FEDERICA PACELLA
Cronaca

Brescia, la battaglia delle famiglie arcobaleno: "Che ingiustizia essere mamme solo se lo decide un altro"

Le storie di Laura, Silvia e Francesca che hanno bambini con altre donne: "Confronti con psicologi e assistenti sociali. Ma il Tribunale sarebbe stato doloroso"

Francesca, Silvia e Laura: donne compagne di donne e con figli

Brescia, 5 aprile 2023 -  Quando l’assistente sociale ha incontrato per la prima volta Carla (nome di fantasia), 6 anni, e le ha chiesto di disegnare la sua famiglia, la bambina ha fatto un bellissimo disegno in cui le sue due mamme, lei e il fratellino di 4 si tenevano per mano, sorridenti. "Ma avrei potuto fargliene vedere tanti altri, tutti così. L’assistente sociale ci ha detto che sarebbe potuto bastare quel disegno per capire tutto".

Francesca, mamma biologica dei due bambini, ha dovuto affrontare la strada dell’adozione speciale perché anche la moglie fosse riconosciuta come genitore dei loro bambini. Una situazione comune alle coppie omogenitoriali italiane, soprattutto dopo che il Governo ha bloccato le iscrizioni con cui i Comuni (non tutti) riconoscevano figli e figlie di genitori dello stesso sesso. A Brescia, in realtà, il Comune non lo ha mai permesso, per cui per qualche anno le coppie hanno perseguito altre strade, facendo ricorso al Tribunale ordinario, fino a che, nel 2021 , una sentenza della Cassazione ha bloccato anche questa strada. Ora l’adozione resta la via per ottenere il riconoscimento e le tutele dei bambini, ed in effetti si rileva già una crescita delle richieste. Tuttavia, resta una soluzione con implicazioni emotive importanti, oltre che economiche.

# [DATI FORNITI]
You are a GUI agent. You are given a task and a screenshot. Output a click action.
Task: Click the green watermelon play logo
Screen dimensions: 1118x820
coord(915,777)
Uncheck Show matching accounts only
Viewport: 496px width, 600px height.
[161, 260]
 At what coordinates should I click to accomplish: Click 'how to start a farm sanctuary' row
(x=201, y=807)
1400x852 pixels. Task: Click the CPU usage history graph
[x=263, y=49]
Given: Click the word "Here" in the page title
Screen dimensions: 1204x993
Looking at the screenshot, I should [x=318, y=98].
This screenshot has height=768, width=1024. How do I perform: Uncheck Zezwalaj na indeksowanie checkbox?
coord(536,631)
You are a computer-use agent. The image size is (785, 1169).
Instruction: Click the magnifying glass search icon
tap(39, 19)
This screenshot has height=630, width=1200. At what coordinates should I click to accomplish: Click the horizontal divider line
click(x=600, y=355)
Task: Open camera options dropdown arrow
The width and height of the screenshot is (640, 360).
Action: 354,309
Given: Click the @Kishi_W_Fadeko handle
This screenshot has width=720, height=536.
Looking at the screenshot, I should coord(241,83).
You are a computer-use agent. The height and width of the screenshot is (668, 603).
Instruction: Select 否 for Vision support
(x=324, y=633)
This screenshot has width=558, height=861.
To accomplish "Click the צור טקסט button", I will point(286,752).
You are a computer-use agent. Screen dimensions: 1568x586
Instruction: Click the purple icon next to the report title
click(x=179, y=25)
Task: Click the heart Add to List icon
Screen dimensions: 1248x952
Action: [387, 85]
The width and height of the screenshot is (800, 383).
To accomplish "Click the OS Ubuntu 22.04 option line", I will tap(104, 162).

# [ISTRUZIONI]
A. Risponda alle seguenti domande sull'articolo dedicato alle famiglie arcobaleno di Brescia:
(i) Quanti anni ha il fratellino di Carla?
(ii) Quale strada ha dovuto affrontare Francesca perché anche la moglie fosse riconosciuta come genitore dei bambini?
(iii) In quale anno una sentenza della Cassazione ha bloccato il ricorso al Tribunale ordinario?
B. Prosegua l'articolo sulle famiglie arcobaleno di Brescia, riprendendo subito dopo l'ultima frase riportata.

# [ELENCO DELLE RISPOSTE]
A.
(i) 4 anni.
(ii) La strada dell'adozione speciale.
(iii) Nel 2021.

B.
Lo raccontano , nella sede bresciana di Orlando-Arcigay, Francesca, Laura e Silvia, tre mamme che possono testimoniare tutti gli step del percorso: Francesca lo ha appena concluso, Laura è stata tra le prime a intraprenderlo nel 2016, Silvia lo ha appena avviato. "Per noi il via libera è arrivato l’8 marzo, anche se sulla carta d’identità continua a essere scritto mamma e papà – racconta -. Prima abbiamo provato di tutto, dalla richiesta di iscrizione all’anagrafe del Comune al ricorso in Tribunale. A settembre, quando è arrivato questo Governo, abbiamo ritirato tutto e intrapreso da sole la strada dell’adozione. Non a cuor leggero: abbiamo dovuto far scandagliare la nostra vita, la relazione con i nostri figli per farci dire da un Tribunale che possiamo essere entrambe genitori. Abbiamo incontrato professioniste bravissime, ci hanno detto che vedono talmente tante famiglie disastrate che con noi sembrava una vacanza".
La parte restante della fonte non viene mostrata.